[Stored data entries]
--- START ---

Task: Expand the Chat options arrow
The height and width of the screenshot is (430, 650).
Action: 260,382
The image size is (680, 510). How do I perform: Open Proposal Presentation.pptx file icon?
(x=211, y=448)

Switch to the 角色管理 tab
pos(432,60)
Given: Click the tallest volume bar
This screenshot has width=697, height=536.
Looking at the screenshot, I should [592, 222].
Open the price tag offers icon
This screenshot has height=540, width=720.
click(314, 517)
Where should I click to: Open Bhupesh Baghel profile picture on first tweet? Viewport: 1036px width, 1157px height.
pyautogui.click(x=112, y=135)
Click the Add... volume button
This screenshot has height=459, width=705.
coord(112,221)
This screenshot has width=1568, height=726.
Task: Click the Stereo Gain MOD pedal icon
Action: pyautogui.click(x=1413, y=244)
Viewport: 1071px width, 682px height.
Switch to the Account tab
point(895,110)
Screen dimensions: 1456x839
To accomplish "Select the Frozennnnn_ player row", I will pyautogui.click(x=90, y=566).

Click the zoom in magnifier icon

--- END ---

Take the lines from the one containing "Viewport: 1071px width, 682px height." through the final line of the entries above, and set them down exactly, with nothing added.

**ANSWER SPACE**
Viewport: 1071px width, 682px height.
Switch to the Account tab
point(895,110)
Screen dimensions: 1456x839
To accomplish "Select the Frozennnnn_ player row", I will pyautogui.click(x=90, y=566).

Click the zoom in magnifier icon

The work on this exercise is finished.